The game takes wisely from a title like Brothers: A Tale of Two Sons to make controls minimal to movement on a controller's dual analog sticks and single actions tied to the shoulder buttons for the single player. Since your characters are distinct but may switch sides on the screen depending on movement, the game also makes it easy to swap which analog stick controls which one at any time. There's still a few action-y sections that required a bit of practice to get the movements down right. I do wish there was a bit more automatic-like control when pushing the ball; it was easy to have one character push it and the other run ahead, but the game seems to try to drive you to have both characters pushing it during these action sections and I would frequently end up with the characters crossing paths and trigger death by shadow. I figure this game is far easier in co-op with each player controlling one of the two characters, and coordinating via local or voice chat. Puzzle-wise, there's nothing overly difficult, with most puzzles having solutions that are clearly obvious as long as you keep the goal that both characters must stay in the light at all times. The game uses enough visual cues to give you a clear idea of what needs to be done, and with the checkpointing system, it may only take a small bit of trial and error to get through most puzzles.

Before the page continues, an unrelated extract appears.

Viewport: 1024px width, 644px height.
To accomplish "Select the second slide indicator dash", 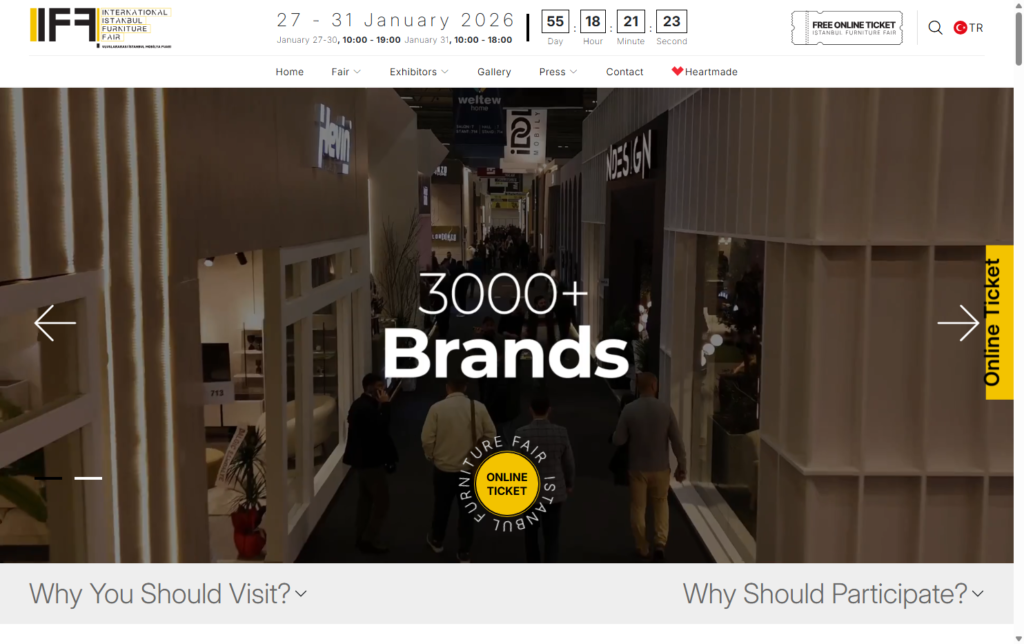I will [x=88, y=478].
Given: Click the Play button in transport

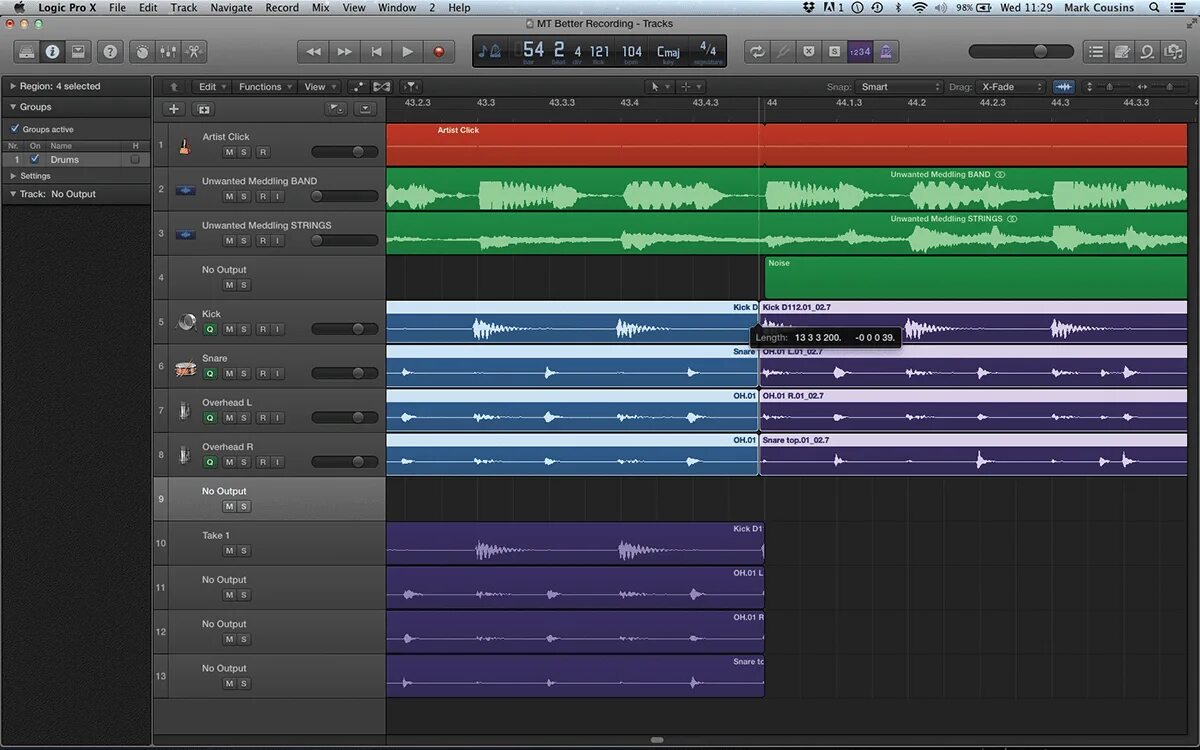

Unfortunately the game suffers from a near-fatal "last act" shuffle in gameplay. While this is a rather shorter section overall compared to the rest of the game, it is far more "action" than anything before, requiring you to effectively play ping-pong with a ball of light while avoiding walls and pointy objects that want to break it, all while on an effective timer. The control scheme completely changes in this section, and plays like a whole different game. Story-wise it is explained to a point why this happens, but from a game, it sorta ruined the entire experience which I was otherwise enjoying to then. I figure this section is probably far easier with the co-op play, since each player can concentrate on what's happening on their side of the screen, but the single player approach was extremely hard to work through. Fortunately, the layout of this section is fixed and there are a reasonable number of checkpoints, so after a fair enough tries, I was able to work through it to finish the game. I wouldn't same it was an impossible challenge, but it left a bad taste, in much the same way Xen from the original Half-Life sours the impression of that game.
Overall, Morkredd still is a decent puzzle game with some novel ideas around the use of light and shadow with co-op gameplay. I was able to complete the game's base content across about 2 nights so about the right length for such a title. There feels there's more they could do with the concept, and there is DLC available for the game (which is not available to Game Pass players) that sounds like they explore the light/shadow concepts more.